P-methoxy cinnamic aldehyde	1
		Cis-3-hexenal	1
Trans-2-hexenal	1
		Undecalactones	1
Decanolide	1
		Butyric acid ethyl ester	1
Acetic acid isoamyl ester	1
		Benzaldehyde	1
Acetic acid hexyl ester	1
		2-Methylbutanoic acid ethyl ester	1
Benzyl alcohol	1
		Alpha-terpineol	1
Linalyl acetate	1
		Phenylethyl glycidic acid ester	1
Phenylethanolic acid	1
		Allyl caproate	1
Octanol (I)	1
		Cinnamic acid methyl ester	1
Heptynecarboxylic acid methyl ester	1
		Ionones	1
Beta-methylthiopropionic acid ethyl ester	1
		Cis-6-nonenol	1
7-methyl-2H-1,5-benzodioxapin-3 (4H) -one	1
		Jasmonic acid methyl ester	1
Total up to	24 portions of

Claims

1. An oral composition comprising:

(A) The components: glycerophosphoric acid and/or a salt thereof, and

(B) The components: pyrrolidone carboxylic acid and/or inorganic base salts thereof;

the salt of the component (A) is selected from alkali metal salts and alkaline earth metal salts, the salt of the component (B) is selected from alkali metal salts,

the content of the component (A) is 0.01 to 0.5 mass%, and the content of the component (B) is 0.3 to 10 mass%;

the oral composition has a pH of 5 to 8.5 at 25 ℃.

2. The oral composition of claim 1, wherein the glycerophosphate is a-glycerophosphate.

3. The oral composition according to claim 1 or 2, wherein the content of the component (B) in the oral composition is 0.5% by mass or more and 5% by mass or less.

4. The oral composition according to claim 1 or 2, wherein the value of a/B, which is the ratio of the mass of the component (a) to the mass of the component (B), is 0.001 to 6.

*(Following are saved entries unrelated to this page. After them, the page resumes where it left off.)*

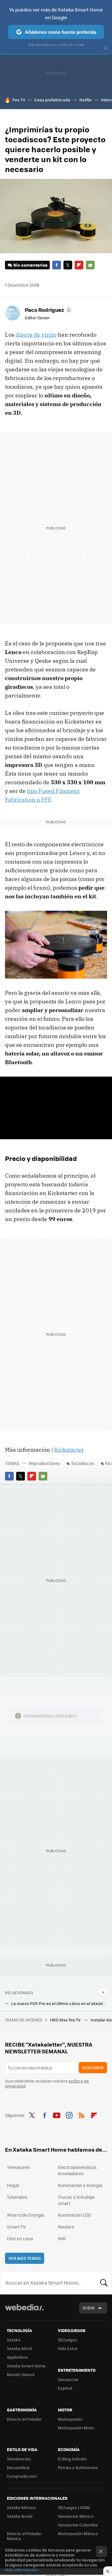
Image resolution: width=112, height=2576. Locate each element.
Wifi (62, 2238)
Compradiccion (22, 2476)
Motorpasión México (78, 2533)
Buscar (104, 2282)
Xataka (14, 2340)
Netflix (85, 100)
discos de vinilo (36, 334)
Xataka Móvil (19, 2348)
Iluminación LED (74, 2215)
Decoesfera (18, 2467)
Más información (21, 2570)
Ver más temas (24, 2258)
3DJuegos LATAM (74, 2507)
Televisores (18, 2167)
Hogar (13, 2185)
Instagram (69, 2114)
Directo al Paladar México (24, 2535)
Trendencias (19, 2459)
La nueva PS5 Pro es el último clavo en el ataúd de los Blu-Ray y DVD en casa (59, 2003)
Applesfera (17, 2357)
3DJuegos (67, 2340)
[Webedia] (24, 2311)
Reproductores (44, 1463)
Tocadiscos (82, 1463)
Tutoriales (17, 2197)
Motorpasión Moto (76, 2428)
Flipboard (79, 265)
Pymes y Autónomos (78, 2467)
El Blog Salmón (72, 2459)
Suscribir (93, 2067)
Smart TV (16, 2227)
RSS (81, 2114)
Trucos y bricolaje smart (76, 2200)
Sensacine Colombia (78, 2525)
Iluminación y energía (80, 2185)
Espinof (65, 2388)
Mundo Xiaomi (21, 2374)
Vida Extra (67, 2348)
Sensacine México (76, 2516)
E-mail (90, 265)
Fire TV (18, 100)
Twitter (67, 265)
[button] (47, 309)
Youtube (57, 2114)
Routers (66, 2227)
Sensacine (68, 2379)
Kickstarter (69, 1449)
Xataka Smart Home (26, 2366)
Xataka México (21, 2507)
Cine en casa (20, 2238)
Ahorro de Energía (25, 2215)
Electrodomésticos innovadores (77, 2170)
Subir (88, 2308)
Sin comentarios (30, 265)
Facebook (56, 265)
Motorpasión (70, 2419)
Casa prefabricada (52, 100)
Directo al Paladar (24, 2419)
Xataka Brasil (19, 2516)
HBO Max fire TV (66, 2020)
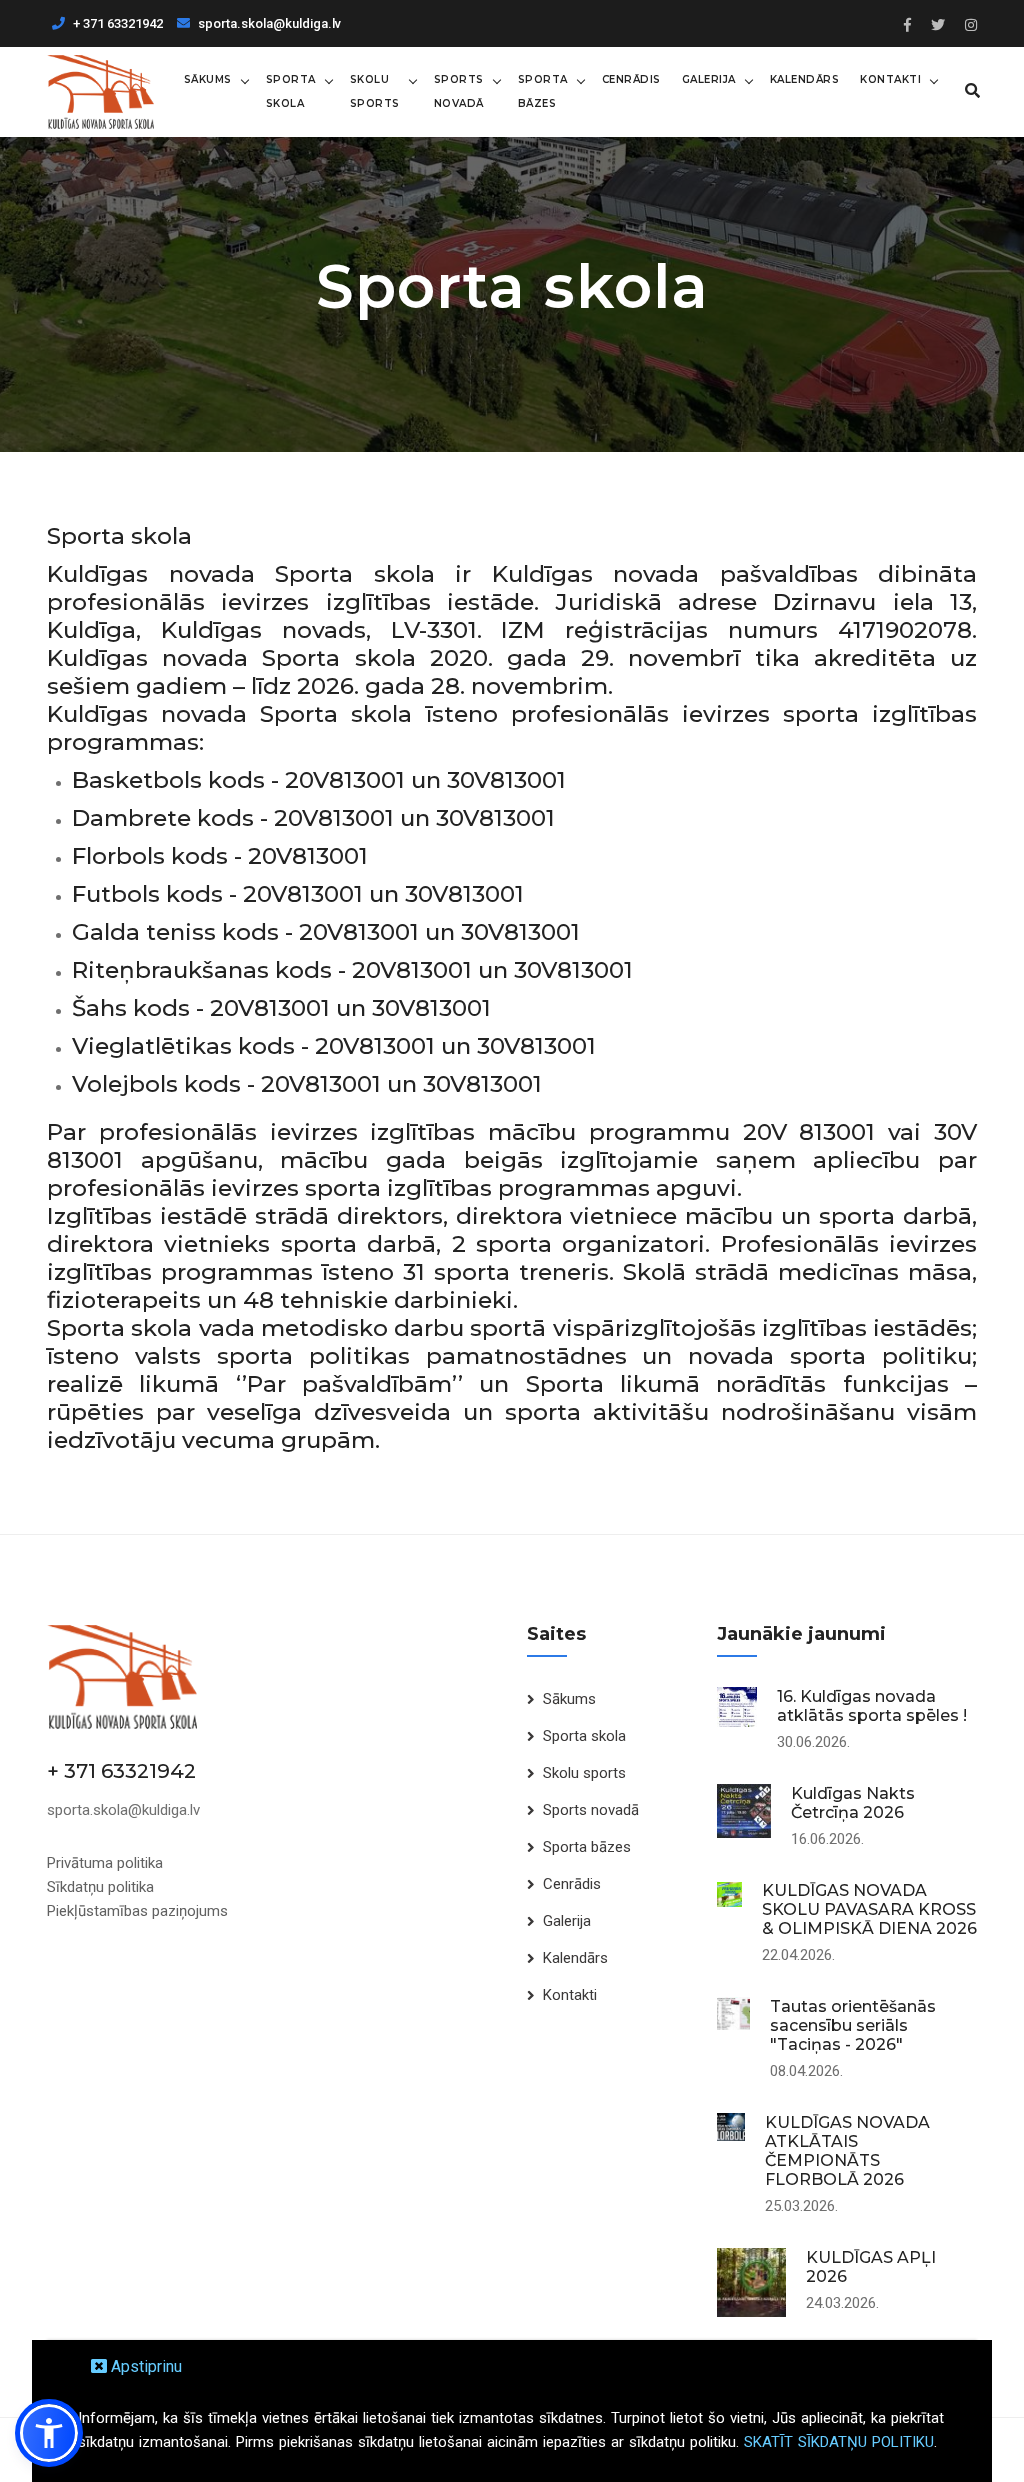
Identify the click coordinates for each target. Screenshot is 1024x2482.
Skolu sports (375, 91)
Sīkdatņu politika (100, 1887)
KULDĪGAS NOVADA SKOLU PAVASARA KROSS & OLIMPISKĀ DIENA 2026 (869, 1909)
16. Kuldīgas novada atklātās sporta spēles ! (872, 1706)
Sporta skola (291, 91)
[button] (49, 2433)
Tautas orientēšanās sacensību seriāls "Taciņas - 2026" (853, 2025)
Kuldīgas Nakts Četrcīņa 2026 (853, 1803)
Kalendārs (805, 79)
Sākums (208, 79)
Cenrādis (631, 79)
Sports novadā (459, 91)
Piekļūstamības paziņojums (137, 1911)
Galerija (709, 79)
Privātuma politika (105, 1863)
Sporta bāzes (543, 91)
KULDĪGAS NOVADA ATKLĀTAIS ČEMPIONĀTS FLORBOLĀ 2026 (847, 2151)
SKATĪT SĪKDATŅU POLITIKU (839, 2442)
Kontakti (890, 79)
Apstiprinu (144, 2366)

5. The oral composition of claim 1 or 2, wherein the salt of ingredient (a) is a calcium salt.

6. The oral composition according to claim 1 or 2, wherein the salt of the component (B) is a sodium salt,

the content of the component (B) is 0.5 to 10 mass%.

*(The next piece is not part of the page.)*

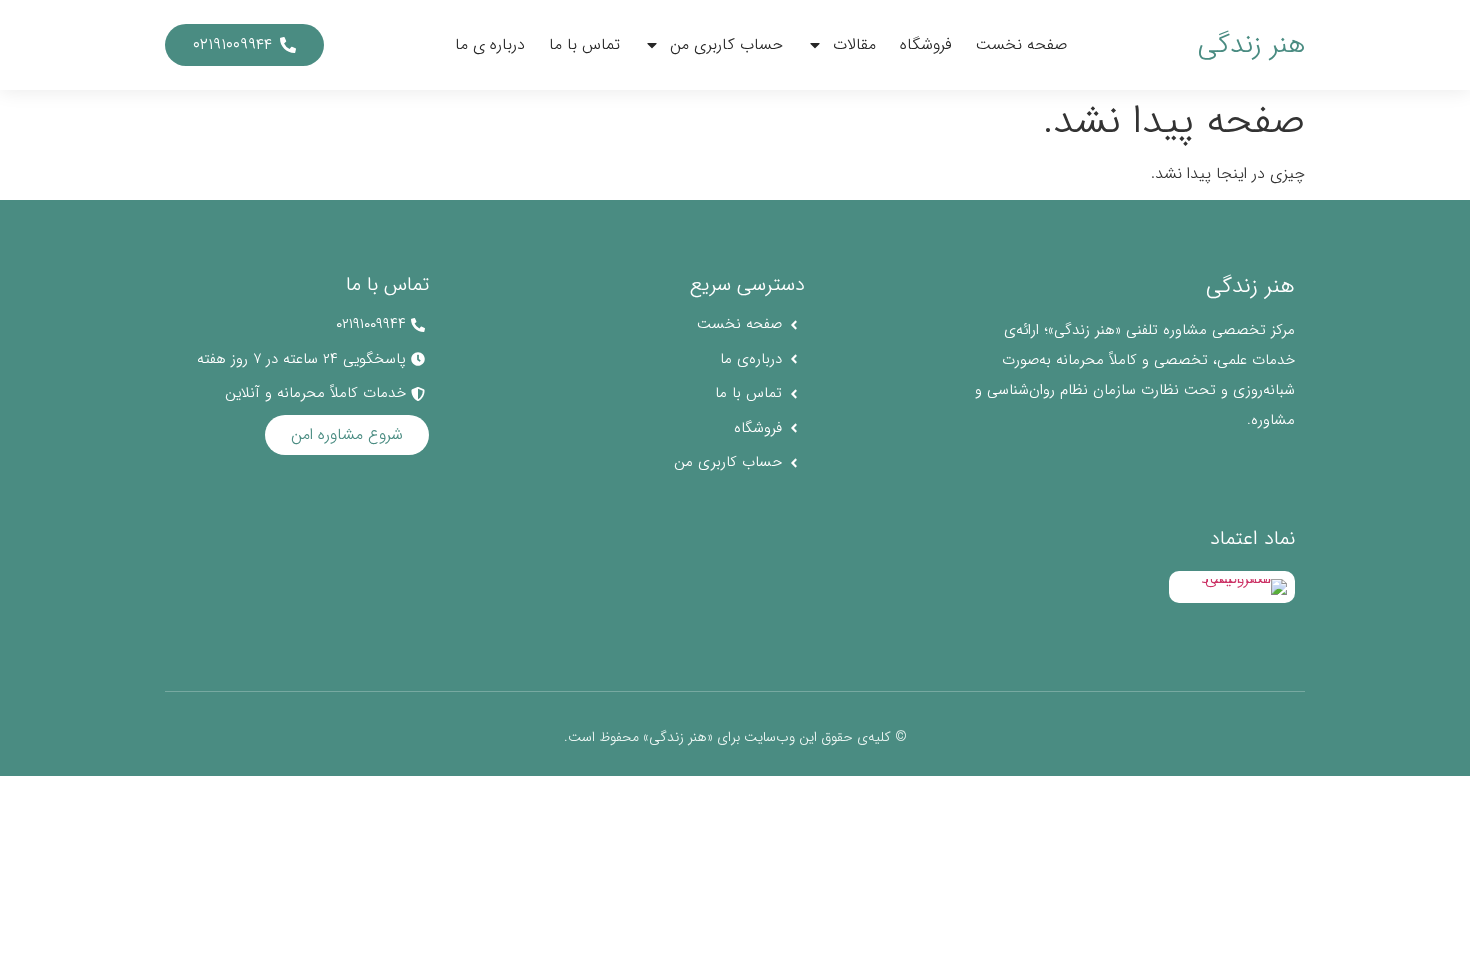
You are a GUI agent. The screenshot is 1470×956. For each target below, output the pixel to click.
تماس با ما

7. The oral composition according to claim 1 or 2, further comprising 1 or more selected from citric acid and salts thereof and phosphoric acid and salts thereof.

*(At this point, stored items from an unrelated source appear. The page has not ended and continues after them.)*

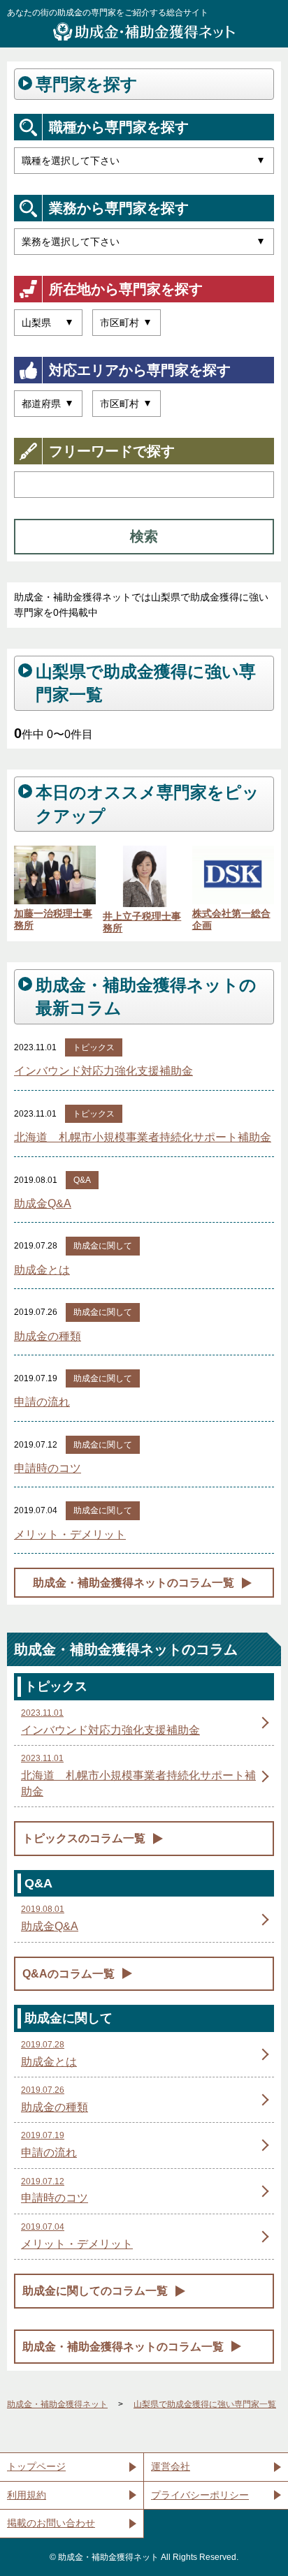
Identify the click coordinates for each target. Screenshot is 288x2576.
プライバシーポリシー (200, 2495)
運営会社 (170, 2466)
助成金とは (42, 1270)
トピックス (94, 1047)
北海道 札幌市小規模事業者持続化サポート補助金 (142, 1137)
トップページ (36, 2466)
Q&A (82, 1180)
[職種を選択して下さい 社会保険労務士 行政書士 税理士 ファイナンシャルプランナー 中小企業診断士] (144, 160)
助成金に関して (102, 1246)
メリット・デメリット (70, 1534)
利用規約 (26, 2495)
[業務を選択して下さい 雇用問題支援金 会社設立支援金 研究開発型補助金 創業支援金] (144, 241)
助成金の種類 (47, 1336)
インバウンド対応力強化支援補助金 (103, 1071)
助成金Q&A (42, 1203)
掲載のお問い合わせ (51, 2523)
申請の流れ (42, 1402)
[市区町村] (126, 322)
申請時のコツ (47, 1468)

8. The oral composition of claim 1 or 2, wherein the oral composition is a liquid.

9. The oral composition of claim 1 or 2, wherein the oral composition is a liquid dentifrice or mouthwash.

10. The oral composition according to claim 1 or 2, wherein the oral composition is for inhibiting decomposition of oral collagen.